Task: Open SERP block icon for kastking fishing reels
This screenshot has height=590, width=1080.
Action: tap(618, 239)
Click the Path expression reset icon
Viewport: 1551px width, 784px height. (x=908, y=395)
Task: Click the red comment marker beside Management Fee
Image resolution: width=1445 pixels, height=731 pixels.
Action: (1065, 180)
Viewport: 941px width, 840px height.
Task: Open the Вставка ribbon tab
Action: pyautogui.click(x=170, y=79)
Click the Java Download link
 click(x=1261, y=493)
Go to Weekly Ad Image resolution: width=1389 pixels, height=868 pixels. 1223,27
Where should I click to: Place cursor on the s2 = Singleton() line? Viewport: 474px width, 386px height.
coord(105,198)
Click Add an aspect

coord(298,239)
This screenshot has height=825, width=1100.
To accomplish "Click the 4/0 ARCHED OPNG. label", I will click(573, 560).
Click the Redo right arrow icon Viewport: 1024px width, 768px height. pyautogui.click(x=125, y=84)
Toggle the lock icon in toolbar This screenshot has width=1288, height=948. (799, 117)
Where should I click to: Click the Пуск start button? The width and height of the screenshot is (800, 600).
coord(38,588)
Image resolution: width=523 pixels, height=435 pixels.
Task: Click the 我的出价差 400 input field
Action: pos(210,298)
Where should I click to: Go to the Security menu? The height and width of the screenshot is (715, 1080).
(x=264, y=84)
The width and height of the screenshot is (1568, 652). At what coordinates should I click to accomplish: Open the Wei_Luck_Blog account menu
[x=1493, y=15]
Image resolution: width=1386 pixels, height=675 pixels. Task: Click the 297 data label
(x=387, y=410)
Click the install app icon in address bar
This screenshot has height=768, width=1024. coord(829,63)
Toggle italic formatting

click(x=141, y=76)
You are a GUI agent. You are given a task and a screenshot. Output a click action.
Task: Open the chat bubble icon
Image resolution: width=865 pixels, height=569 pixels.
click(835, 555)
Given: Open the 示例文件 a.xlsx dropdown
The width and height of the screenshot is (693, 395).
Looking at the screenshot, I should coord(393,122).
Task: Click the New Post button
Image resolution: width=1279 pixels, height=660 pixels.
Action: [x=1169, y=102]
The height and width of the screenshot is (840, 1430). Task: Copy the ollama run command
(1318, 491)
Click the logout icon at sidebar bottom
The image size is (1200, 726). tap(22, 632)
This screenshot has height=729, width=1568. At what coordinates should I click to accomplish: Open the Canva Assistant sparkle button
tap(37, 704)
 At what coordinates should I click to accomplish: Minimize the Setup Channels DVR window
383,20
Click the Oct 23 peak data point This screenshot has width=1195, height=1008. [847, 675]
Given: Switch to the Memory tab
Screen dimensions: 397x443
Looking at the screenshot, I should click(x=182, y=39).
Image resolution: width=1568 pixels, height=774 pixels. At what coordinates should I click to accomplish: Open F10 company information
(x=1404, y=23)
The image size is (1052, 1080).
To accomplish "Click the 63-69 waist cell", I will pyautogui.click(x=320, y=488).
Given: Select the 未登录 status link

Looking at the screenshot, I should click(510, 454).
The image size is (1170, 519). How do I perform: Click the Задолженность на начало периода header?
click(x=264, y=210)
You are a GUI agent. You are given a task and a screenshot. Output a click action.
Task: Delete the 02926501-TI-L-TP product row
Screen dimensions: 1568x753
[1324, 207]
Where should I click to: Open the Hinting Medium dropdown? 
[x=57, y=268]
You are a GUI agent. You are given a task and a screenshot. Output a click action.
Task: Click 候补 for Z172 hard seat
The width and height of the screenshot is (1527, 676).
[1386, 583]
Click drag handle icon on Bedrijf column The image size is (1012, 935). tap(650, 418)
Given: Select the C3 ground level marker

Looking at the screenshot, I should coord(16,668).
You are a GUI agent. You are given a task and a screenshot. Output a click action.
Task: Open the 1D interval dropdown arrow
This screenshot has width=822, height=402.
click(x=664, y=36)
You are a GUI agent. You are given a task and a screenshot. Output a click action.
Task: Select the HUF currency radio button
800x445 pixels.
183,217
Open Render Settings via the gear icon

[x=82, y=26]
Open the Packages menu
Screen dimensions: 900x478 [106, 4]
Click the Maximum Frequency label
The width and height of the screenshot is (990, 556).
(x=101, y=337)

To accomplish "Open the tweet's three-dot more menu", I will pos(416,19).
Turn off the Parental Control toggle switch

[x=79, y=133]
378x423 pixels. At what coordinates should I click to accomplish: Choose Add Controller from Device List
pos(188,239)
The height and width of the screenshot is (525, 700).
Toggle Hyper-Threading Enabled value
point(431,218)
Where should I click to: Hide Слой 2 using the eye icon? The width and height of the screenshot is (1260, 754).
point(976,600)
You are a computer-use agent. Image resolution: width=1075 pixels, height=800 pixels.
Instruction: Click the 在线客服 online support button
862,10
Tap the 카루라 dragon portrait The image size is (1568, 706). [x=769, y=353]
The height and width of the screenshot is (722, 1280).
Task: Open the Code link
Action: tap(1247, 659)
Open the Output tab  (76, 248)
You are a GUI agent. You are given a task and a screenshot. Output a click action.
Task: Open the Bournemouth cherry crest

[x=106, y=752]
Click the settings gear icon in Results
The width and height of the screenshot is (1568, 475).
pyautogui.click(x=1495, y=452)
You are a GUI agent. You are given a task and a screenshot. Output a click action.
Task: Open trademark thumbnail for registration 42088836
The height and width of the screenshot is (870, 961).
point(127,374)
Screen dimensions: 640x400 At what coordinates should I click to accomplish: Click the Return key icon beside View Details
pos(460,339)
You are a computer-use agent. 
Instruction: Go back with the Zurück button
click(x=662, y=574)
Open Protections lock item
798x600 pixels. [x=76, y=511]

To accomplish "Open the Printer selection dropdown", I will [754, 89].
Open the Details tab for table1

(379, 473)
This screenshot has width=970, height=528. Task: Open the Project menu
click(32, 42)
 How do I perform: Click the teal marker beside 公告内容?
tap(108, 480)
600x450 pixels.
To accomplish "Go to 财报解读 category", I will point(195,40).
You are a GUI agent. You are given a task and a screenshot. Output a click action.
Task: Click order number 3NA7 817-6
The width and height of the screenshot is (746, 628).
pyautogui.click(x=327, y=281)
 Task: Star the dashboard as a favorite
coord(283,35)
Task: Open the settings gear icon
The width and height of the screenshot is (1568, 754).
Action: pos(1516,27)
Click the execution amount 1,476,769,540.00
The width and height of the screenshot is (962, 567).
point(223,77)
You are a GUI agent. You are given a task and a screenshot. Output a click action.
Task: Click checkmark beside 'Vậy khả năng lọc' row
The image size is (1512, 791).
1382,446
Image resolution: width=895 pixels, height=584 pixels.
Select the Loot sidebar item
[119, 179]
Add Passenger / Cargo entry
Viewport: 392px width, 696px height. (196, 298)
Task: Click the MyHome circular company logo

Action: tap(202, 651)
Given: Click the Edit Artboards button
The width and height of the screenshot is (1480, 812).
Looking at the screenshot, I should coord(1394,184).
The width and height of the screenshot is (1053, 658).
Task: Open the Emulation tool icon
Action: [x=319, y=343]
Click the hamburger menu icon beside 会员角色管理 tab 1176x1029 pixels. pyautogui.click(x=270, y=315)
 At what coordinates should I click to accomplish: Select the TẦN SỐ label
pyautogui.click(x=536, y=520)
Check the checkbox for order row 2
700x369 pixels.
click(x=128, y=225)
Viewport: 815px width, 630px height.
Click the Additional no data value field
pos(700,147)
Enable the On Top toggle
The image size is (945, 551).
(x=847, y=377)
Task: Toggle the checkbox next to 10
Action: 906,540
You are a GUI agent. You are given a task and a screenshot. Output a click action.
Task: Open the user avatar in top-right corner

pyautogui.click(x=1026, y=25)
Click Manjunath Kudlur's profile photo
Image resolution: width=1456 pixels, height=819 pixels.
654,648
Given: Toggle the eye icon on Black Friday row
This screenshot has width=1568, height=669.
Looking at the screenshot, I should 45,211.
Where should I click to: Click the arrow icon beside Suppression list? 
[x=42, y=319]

════════

_WHAT THE TASK REQUIRES_
Taking the material above, extract exactly and only the lines from the line with "The width and height of the screenshot is (1568, 754)." to the line with "Given: Toggle the", inclusive of both.

_EXERCISE ANSWER_
The width and height of the screenshot is (1568, 754).
Action: pos(1516,27)
Click the execution amount 1,476,769,540.00
The width and height of the screenshot is (962, 567).
point(223,77)
You are a GUI agent. You are given a task and a screenshot. Output a click action.
Task: Click checkmark beside 'Vậy khả năng lọc' row
The image size is (1512, 791).
1382,446
Image resolution: width=895 pixels, height=584 pixels.
Select the Loot sidebar item
[119, 179]
Add Passenger / Cargo entry
Viewport: 392px width, 696px height. (196, 298)
Task: Click the MyHome circular company logo

Action: tap(202, 651)
Given: Click the Edit Artboards button
The width and height of the screenshot is (1480, 812).
Looking at the screenshot, I should coord(1394,184).
The width and height of the screenshot is (1053, 658).
Task: Open the Emulation tool icon
Action: [x=319, y=343]
Click the hamburger menu icon beside 会员角色管理 tab 1176x1029 pixels. pyautogui.click(x=270, y=315)
 At what coordinates should I click to accomplish: Select the TẦN SỐ label
pyautogui.click(x=536, y=520)
Check the checkbox for order row 2
700x369 pixels.
click(x=128, y=225)
Viewport: 815px width, 630px height.
Click the Additional no data value field
pos(700,147)
Enable the On Top toggle
The image size is (945, 551).
(x=847, y=377)
Task: Toggle the checkbox next to 10
Action: 906,540
You are a GUI agent. You are given a task and a screenshot. Output a click action.
Task: Open the user avatar in top-right corner

pyautogui.click(x=1026, y=25)
Click Manjunath Kudlur's profile photo
Image resolution: width=1456 pixels, height=819 pixels.
654,648
Given: Toggle the eye icon on Black Friday row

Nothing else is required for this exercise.